With a stage persona that brought rural electrification to Tennessee early, the legendary “Dixie Dewdrop,” “King of the Hillbillies,” Uncle Dave Macon, has been called the “grandfather of country music” (Jimmie Rodgers, of course, being the “father”), and that’s no stretch; his energetic renditions of old time minstrel ditties and jubilant sacred songs made him an enduring and beloved favorite of Southern listeners from the dawn of radio entertainment until the early 1950s.
David Harrison Macon was born on October 7, 1870, five miles south of McMinnville, Tennessee in small settlement of Smartt Station, son of Martha and Confederate veteran John Macon. In 1884, the Macons purchased a hotel and moved to Nashville. While there, the young Dave learned banjo from circus performer Joel Davidson. After his father was murdered in ’86, Macon and his mother sold the hotel and took up in Readyville. His mother ran a stagecoach inn there, and Dave used his musical proclivities to entertain guests. Soon after, Macon started a mule train, which lasted until the automobile killed off business in 1920. The next year, Macon was hired for his first professional musical engagement. In 1923, Macon was “discovered” by Marcus Loew of the famous theater chain of the same name, and brought into the world of processional vaudeville. Joining with fiddler Sid Harkreader, Macon’s act became a hit, and the Sterchi Brothers Furniture Company arranged a recording session for them with Vocalion in July of 1924. Late in 1925, the fledgling radio station WSM in Nashville started their Barn Dance program to compete the successful show of the same name on Chicago’s WLS, and Macon became one of the first stars of what would later become known as the Grand Ole Opry. In 1927, he formed the Fruit Jar Drinkers with the McGee Brothers and Mazy Todd. After recording for Vocalion from 1924 to 1929, Macon recorded only sporadically in the 1930s, with sessions for Okeh in 1930, the Starr Piano Company’s Champion in 1934 (try to find those records!), and Victor’s Bluebird in 1935 and 1938. Despite slacking off in recording, Uncle Dave continued to perform live for many years. In 1940, he appeared in the Republic Pictures film Grand Ole Opry, accompanied by his son Dorris. Uncle Dave Macon played his last performance on March 1, 1952, and died three weeks later, on the twenty-second, at the age of eighty-one. His life is celebrated annually with “Uncle Dave Macon Days” in Murfreesboro, Tennessee.
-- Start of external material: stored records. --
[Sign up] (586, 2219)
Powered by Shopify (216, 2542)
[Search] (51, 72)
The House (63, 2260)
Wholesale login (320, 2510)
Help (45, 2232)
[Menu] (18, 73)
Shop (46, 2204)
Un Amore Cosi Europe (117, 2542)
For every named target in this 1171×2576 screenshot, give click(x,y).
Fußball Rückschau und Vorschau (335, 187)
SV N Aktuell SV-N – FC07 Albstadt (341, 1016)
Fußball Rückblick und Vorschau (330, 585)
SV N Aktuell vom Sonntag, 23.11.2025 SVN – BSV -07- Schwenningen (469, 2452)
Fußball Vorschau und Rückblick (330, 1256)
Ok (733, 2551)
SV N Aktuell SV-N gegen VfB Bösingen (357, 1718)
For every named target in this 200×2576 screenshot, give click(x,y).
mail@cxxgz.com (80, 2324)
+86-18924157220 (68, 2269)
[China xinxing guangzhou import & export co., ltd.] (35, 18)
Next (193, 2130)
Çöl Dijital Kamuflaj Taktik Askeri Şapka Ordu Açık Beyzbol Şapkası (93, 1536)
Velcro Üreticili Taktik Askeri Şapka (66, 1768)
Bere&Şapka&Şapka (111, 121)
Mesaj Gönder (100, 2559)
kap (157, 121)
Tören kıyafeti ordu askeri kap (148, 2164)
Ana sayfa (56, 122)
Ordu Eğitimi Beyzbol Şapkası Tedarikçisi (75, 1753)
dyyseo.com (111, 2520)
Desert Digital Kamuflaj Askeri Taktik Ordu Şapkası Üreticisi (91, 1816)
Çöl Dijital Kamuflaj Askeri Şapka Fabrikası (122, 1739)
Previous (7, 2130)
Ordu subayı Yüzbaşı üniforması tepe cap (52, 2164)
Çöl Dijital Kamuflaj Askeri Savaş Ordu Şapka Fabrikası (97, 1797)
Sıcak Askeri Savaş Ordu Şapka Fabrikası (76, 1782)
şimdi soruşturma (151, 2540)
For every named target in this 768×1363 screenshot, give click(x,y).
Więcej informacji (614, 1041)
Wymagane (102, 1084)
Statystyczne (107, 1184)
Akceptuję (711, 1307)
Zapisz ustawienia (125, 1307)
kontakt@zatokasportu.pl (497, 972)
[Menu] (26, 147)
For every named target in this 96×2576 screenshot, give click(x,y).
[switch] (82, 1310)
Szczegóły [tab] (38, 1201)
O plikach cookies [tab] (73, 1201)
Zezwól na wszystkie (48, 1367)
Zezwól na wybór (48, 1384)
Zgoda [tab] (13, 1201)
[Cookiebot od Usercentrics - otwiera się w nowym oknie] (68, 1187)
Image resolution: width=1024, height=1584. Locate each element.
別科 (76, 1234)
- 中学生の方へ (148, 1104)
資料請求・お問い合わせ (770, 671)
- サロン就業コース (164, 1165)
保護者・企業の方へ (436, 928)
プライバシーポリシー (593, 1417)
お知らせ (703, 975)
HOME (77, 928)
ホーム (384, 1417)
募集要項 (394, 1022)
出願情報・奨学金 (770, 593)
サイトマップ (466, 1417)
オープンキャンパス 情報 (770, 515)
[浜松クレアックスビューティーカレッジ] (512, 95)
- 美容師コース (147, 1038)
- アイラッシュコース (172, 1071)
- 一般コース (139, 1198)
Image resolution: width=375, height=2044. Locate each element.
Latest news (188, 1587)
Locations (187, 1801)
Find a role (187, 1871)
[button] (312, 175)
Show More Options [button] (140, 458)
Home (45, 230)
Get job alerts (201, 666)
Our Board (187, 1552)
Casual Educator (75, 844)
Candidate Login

Vocalion 14848 was recorded on July 8 and 9, 1924 in New York City, “Sung and Played by Uncle Dave Macon (Banjo)”. It was shortly afterward issued on Vocalion 5041, in their “Hillbilly” series. It is comprised of his first and sixth recorded sides, and was his second issued record.
The first side he ever recorded, “Keep My Skillet Good and Greasy” is one of Uncle Dave’s most iconic pieces, and perhaps his best remembered in this day and age. Fourteen years later, the song was published in his official songbook, Songs and Stories of Uncle Dave Macon.
On the reverse, Uncle Dave plays and sings “Papa’s Billie Goat”, a cover of fellow country music pioneer Fiddlin’ John Carson’s recording of the previous year.